▶ What you will do
Would you reproduce exactly, and only, the lines starting at the one with "The image size is (1456, 834)." and ending at the last line of the data, with both included? Leave the pictures out.
##### Records shown
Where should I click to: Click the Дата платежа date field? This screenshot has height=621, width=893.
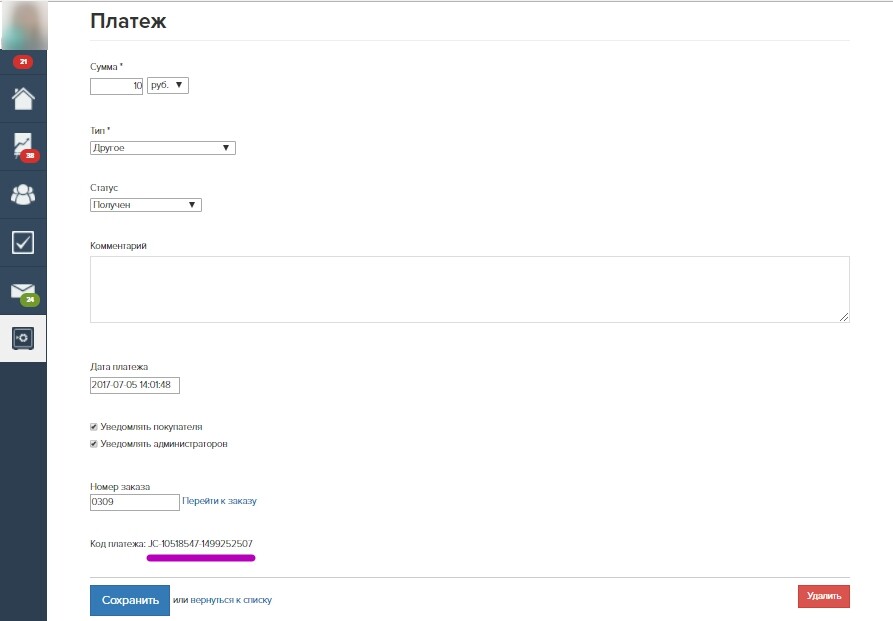[x=135, y=385]
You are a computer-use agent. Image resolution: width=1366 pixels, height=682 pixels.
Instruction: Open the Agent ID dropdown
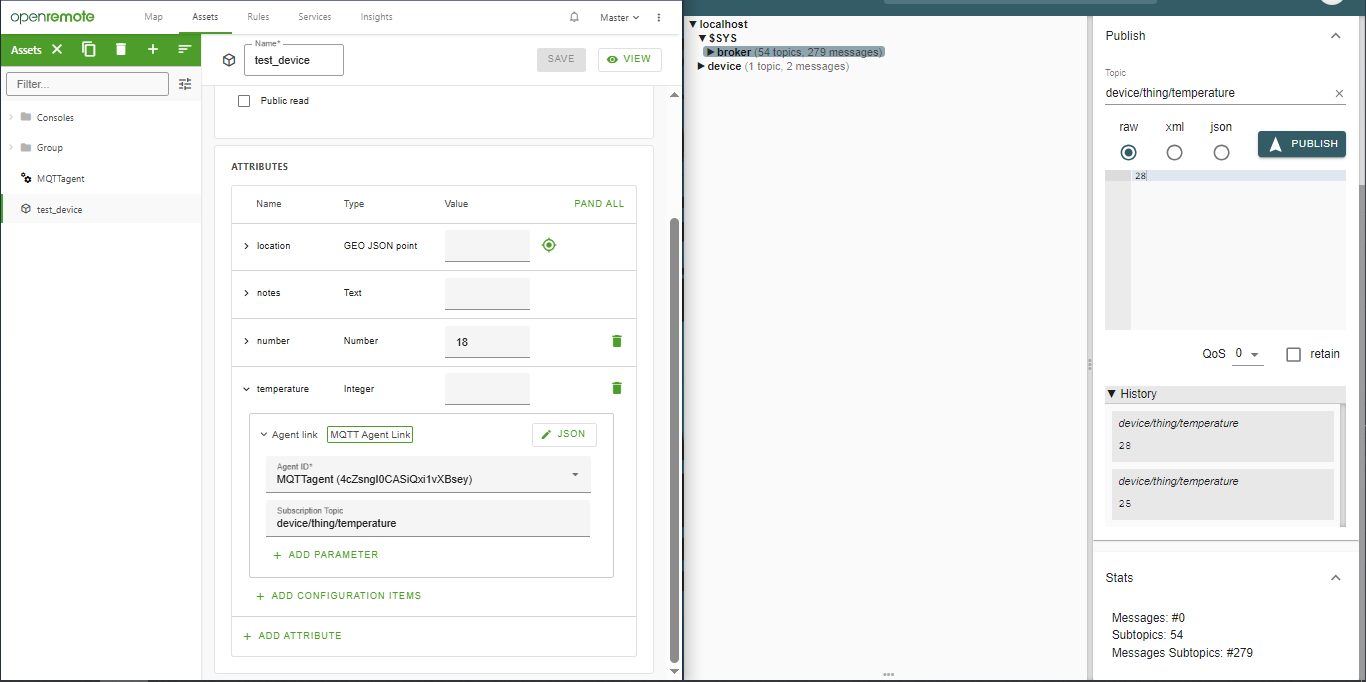(575, 475)
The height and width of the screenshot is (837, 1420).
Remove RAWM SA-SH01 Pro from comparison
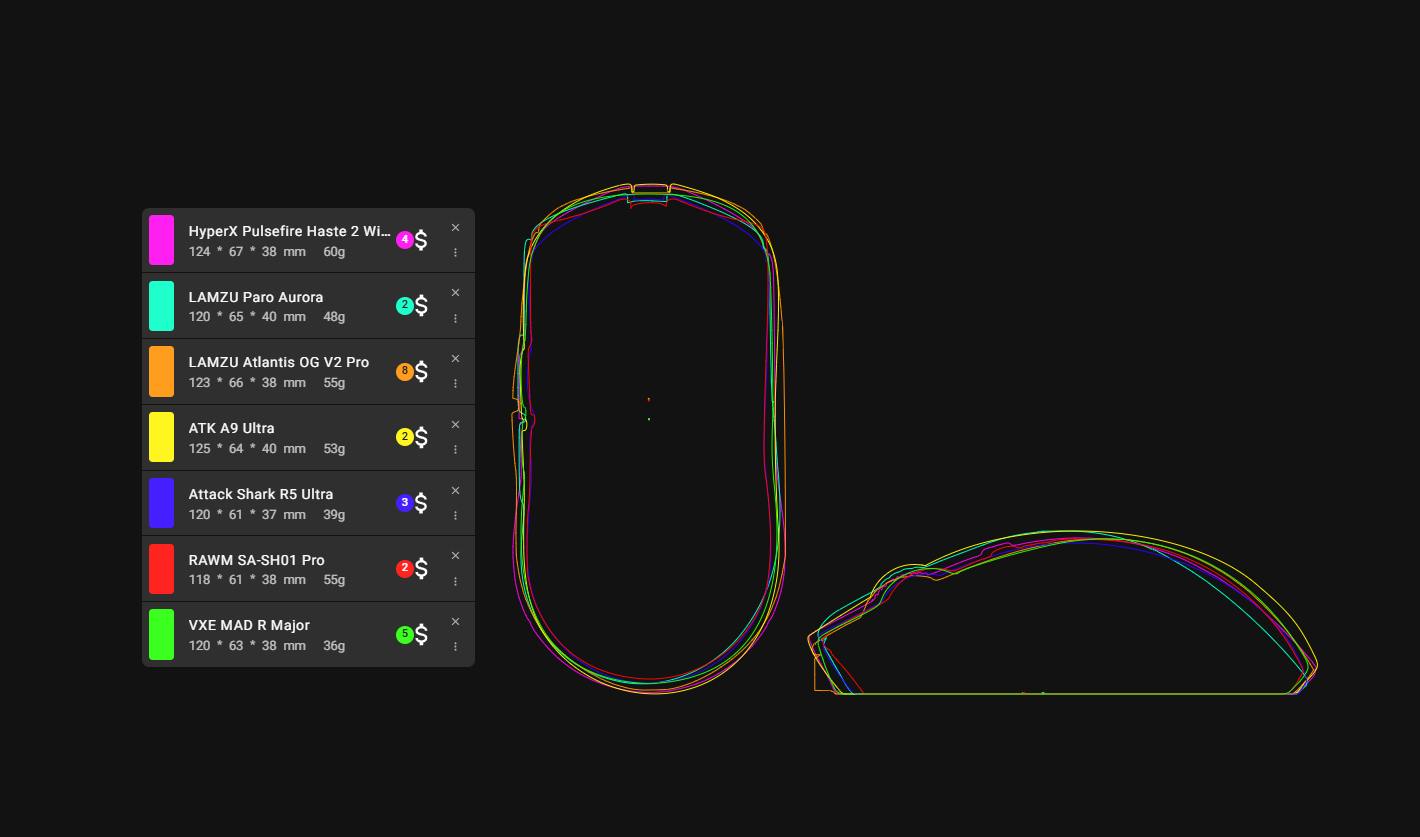click(x=455, y=556)
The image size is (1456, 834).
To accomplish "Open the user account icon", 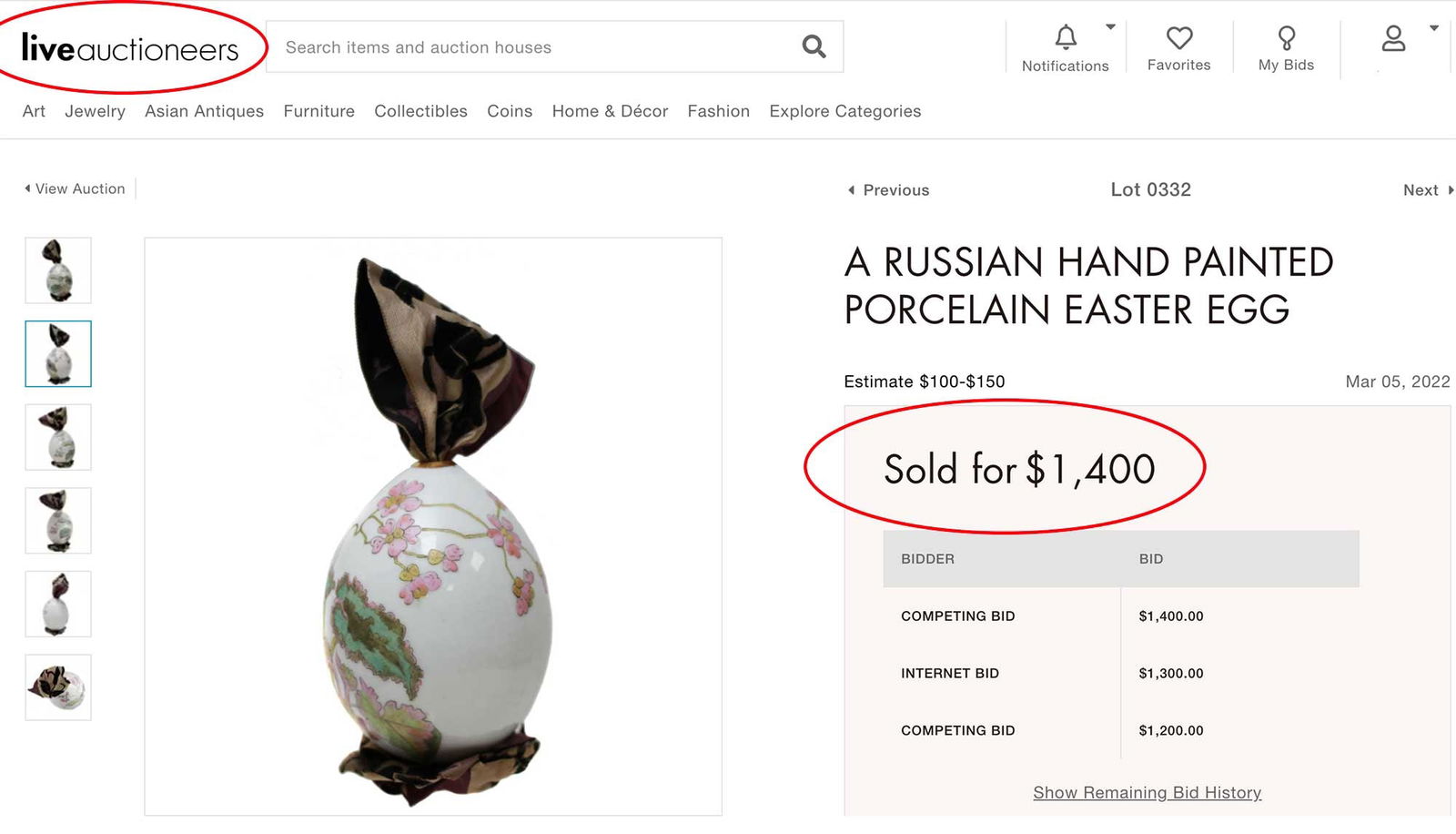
##########
▶ Solution to the exercise
The image size is (1456, 834).
To accomplish "Open the user account icon", 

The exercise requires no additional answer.